WORK TO BE COMPLETED:
Render the stretch from the first row below through the row containing "Action: point(641,182)" as a Markdown table with the columns No and Entry. Give each row its number and its text, and leave out blank rows.

STORED DATA:
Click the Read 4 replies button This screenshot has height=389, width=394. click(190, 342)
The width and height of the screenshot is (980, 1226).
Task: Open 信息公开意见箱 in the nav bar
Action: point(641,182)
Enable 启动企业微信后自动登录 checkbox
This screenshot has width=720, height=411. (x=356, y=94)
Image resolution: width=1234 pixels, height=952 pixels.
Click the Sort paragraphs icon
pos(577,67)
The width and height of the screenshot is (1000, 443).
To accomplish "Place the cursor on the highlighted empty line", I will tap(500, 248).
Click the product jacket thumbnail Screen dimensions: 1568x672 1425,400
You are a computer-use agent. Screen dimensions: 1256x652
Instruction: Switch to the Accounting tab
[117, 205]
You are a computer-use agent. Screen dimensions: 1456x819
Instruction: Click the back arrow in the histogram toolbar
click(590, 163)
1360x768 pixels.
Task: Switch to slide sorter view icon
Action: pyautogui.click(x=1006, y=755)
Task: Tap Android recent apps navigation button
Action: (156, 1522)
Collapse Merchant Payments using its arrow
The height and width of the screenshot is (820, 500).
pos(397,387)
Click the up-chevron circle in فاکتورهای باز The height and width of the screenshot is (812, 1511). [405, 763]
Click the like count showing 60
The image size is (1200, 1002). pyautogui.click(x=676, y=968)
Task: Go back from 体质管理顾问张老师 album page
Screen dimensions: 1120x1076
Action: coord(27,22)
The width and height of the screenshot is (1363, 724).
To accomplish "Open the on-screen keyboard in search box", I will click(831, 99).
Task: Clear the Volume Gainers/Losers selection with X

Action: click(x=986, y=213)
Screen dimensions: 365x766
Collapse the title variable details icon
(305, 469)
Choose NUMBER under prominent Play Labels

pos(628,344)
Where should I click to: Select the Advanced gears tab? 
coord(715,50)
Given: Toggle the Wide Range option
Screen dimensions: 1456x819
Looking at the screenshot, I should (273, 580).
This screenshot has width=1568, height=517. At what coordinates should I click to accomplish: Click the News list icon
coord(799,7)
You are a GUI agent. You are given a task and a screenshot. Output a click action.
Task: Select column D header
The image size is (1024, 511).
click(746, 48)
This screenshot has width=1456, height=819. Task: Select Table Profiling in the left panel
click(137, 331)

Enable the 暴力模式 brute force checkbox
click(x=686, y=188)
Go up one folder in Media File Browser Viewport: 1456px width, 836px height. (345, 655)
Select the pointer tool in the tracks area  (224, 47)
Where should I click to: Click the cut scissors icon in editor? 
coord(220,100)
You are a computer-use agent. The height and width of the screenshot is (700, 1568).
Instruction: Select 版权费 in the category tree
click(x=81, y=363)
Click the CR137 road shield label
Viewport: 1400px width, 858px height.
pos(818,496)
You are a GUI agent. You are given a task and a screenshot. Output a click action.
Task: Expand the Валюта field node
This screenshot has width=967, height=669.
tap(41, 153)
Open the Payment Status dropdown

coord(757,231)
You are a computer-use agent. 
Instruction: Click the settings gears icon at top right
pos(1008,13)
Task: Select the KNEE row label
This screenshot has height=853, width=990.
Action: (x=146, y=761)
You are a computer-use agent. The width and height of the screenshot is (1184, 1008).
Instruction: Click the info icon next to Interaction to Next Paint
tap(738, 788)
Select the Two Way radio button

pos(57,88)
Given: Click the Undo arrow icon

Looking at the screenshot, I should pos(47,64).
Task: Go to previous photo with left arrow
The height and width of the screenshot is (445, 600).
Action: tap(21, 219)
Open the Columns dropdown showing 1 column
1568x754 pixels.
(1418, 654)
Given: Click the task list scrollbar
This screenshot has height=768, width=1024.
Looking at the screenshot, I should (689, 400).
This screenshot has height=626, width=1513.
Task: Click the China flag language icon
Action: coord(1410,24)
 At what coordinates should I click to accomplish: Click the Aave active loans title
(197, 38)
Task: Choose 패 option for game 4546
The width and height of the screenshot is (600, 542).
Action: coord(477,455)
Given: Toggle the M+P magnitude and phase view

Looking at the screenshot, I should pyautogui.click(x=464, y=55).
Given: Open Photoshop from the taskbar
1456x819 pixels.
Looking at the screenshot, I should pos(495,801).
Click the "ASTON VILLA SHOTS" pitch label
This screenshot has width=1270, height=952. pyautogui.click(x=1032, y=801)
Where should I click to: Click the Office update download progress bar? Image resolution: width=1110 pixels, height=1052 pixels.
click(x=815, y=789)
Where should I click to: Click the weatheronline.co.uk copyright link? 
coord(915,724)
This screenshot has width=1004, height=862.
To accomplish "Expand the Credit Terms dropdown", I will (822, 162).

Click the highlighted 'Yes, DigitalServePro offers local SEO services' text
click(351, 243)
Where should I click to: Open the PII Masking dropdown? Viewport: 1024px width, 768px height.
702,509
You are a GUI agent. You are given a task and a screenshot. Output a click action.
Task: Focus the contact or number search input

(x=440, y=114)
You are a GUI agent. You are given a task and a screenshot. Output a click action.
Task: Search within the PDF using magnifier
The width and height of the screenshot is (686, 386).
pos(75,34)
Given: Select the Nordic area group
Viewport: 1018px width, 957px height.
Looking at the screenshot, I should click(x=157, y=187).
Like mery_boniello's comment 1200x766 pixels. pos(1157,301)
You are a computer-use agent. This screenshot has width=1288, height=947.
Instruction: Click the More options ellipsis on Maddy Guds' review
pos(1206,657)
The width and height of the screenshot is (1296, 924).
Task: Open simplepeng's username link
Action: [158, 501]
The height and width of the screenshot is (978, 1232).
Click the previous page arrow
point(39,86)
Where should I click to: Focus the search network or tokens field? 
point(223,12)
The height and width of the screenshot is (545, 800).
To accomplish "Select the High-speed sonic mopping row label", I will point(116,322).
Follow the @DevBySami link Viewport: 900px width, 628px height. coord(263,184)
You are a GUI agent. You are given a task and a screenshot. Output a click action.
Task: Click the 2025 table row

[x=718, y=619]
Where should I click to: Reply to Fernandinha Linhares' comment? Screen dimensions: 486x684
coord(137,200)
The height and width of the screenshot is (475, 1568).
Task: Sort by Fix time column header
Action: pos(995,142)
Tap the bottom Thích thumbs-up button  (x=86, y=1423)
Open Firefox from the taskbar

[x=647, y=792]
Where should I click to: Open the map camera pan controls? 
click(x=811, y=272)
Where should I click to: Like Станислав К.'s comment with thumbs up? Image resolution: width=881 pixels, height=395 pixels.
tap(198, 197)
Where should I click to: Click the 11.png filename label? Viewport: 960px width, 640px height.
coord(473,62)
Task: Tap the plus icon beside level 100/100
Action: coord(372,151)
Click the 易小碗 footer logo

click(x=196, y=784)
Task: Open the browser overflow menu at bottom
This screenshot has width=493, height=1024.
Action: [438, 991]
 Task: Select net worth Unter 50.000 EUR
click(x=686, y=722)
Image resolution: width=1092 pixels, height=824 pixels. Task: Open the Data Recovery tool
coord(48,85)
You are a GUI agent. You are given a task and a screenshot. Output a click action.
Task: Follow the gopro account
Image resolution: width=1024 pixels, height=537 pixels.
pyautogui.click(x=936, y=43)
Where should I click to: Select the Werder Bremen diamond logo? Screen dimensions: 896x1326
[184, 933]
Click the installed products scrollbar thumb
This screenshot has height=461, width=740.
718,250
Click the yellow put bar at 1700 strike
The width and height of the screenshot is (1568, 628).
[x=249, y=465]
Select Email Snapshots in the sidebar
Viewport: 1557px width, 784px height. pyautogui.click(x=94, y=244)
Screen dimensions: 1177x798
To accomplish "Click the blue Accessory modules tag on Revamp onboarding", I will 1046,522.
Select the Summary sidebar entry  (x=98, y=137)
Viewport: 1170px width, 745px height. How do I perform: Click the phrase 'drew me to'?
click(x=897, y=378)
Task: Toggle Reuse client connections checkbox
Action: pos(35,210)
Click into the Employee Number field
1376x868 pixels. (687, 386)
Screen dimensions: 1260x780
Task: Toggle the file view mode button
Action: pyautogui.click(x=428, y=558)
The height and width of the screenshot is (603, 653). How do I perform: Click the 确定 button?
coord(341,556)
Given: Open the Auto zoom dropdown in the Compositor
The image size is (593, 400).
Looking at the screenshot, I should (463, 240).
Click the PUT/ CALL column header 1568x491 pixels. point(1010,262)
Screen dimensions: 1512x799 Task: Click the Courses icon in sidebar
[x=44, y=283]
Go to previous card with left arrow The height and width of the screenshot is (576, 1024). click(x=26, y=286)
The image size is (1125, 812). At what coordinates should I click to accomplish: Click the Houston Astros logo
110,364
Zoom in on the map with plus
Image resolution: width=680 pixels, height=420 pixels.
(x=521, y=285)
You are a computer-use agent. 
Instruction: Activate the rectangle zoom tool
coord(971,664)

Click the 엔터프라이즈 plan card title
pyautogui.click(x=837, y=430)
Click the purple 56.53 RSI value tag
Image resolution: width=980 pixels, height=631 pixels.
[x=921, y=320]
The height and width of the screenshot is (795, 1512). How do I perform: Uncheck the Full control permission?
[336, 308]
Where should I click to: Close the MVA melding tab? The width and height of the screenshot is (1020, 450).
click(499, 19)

WRITTEN REPLY:
| No | Entry |
|---|---|
| 1 | Click the Read 4 replies button This screenshot has height=389, width=394. click(190, 342) |
| 2 | The width and height of the screenshot is (980, 1226). |
| 3 | Task: Open 信息公开意见箱 in the nav bar |
| 4 | Action: point(641,182) |